Destaques de 2014: "Meu Pedacinho de Chão" e "O Rebu" (Foto: Divulgação/TV Globo)

Para quem preza mais a qualidade do que números de audiência, fica difícil avaliar de forma fria as "melhores" e as "piores" novelas do ano. O maior exemplo é "Além do Horizonte". A novela será sempre lembrada como "um fracasso de audiência", mas teve pontos tão positivos que a distanciam de ser classificada como um fracasso em termos de qualidade. Foi uma trama que priorizou a aventura e o mistério em detrimento à fórmula folhetinesca tradicional. Só por isso, vale o mérito. Conseguiu se reinventar sem descaracterizar sua proposta inicial. E a Globo sabia que era um projeto arriscado. Prova de que a emissora está disposta a avançar em experimentações, nem que seja ocasionalmente.

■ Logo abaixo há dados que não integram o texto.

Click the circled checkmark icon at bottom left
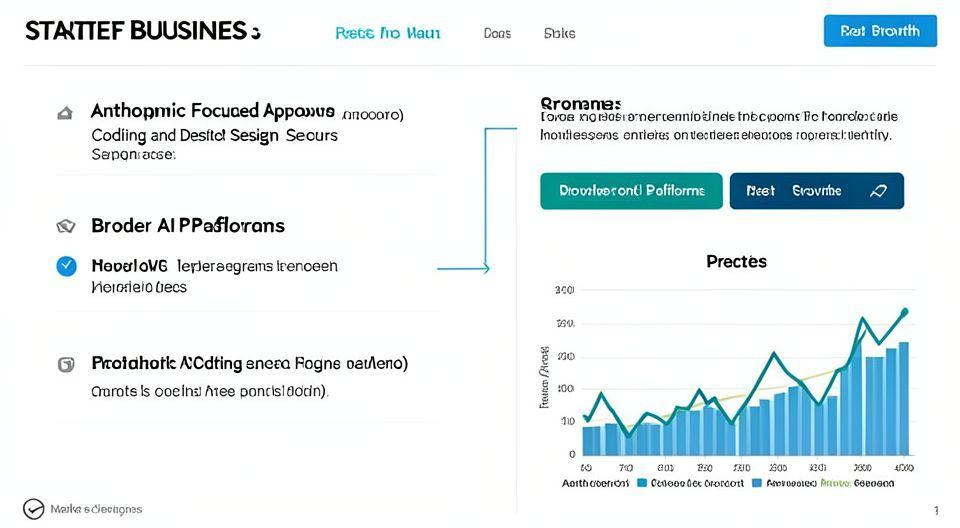This screenshot has height=528, width=960. click(x=33, y=509)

Outro exemplo disso é a ótima "Meu Pedacinho de Chão". Projeto audacioso e arrojado da emissora, um dos destaques de 2014, mas que teve uma baixa audiência. Uma novela narrada como um contos de fadas, de apelo infantil, usando elementos lúdicos, e de altíssima qualidade de produção. Isso tudo – mais a direção sempre empolgante de Luiz Fernando Carvalho e o texto sensível de Benedito Ruy Barbosa -, a fazem uma das melhores produções da TV brasileira dos últimos tempos.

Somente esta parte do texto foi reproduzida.